The answer must consist of each line below that contains the word "page", copied in full.

*Data shown*.
------

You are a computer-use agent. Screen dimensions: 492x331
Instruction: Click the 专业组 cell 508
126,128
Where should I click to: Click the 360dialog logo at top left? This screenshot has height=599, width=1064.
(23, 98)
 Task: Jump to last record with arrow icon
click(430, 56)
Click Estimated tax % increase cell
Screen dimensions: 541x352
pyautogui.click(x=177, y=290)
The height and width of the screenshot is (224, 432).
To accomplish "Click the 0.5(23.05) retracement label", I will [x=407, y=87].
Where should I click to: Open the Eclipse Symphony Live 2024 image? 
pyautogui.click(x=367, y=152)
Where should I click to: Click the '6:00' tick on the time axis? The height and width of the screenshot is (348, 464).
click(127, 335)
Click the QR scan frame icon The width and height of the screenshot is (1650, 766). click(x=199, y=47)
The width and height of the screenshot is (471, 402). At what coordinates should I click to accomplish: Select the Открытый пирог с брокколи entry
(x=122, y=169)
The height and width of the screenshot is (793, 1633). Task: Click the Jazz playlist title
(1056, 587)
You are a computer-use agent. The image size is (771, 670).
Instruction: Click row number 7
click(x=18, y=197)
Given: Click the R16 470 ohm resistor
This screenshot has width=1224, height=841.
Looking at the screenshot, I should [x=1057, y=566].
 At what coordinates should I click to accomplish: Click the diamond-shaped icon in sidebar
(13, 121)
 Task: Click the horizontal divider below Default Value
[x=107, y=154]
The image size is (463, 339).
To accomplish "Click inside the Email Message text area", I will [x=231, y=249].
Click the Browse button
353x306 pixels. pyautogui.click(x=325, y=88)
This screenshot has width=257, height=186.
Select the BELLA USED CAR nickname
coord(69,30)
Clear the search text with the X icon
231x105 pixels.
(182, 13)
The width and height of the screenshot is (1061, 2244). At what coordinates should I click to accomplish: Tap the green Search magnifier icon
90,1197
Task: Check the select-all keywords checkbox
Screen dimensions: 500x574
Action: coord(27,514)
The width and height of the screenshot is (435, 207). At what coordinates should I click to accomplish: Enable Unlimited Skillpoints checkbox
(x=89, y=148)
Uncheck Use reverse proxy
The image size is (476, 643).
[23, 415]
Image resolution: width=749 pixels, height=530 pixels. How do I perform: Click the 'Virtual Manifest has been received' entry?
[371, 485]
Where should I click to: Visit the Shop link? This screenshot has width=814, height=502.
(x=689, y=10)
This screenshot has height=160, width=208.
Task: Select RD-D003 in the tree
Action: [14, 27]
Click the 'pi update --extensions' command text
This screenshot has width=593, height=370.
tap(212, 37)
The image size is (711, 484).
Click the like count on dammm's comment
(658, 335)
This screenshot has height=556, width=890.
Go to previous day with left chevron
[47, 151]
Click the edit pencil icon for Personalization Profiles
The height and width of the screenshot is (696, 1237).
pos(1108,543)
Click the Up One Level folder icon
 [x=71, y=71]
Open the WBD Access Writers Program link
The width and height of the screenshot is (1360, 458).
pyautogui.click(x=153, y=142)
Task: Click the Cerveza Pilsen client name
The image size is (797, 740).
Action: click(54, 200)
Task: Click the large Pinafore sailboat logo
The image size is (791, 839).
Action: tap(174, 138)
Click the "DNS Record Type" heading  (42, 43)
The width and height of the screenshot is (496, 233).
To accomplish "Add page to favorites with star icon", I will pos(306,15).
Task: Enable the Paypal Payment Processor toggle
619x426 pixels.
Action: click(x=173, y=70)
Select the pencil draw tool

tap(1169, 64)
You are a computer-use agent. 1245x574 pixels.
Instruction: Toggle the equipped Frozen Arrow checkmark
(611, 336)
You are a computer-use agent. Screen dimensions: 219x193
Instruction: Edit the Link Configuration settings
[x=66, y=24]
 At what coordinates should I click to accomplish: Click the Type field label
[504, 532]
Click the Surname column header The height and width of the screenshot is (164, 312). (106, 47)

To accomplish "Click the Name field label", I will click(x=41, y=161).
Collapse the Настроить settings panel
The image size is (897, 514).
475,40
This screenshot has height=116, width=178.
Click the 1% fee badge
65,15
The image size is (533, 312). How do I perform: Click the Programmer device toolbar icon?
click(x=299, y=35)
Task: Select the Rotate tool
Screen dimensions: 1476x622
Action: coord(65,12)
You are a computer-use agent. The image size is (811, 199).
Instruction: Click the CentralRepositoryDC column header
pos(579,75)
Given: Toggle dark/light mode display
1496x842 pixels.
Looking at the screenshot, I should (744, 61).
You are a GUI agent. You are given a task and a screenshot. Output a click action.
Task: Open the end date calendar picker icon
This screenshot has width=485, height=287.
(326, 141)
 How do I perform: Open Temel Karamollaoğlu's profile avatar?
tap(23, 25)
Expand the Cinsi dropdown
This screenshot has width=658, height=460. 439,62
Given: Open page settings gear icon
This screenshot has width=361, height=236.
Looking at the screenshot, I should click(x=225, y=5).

------

*Response to this task*.
To accomplish "Add page to favorites with star icon", I will pos(306,15).
Given: Open page settings gear icon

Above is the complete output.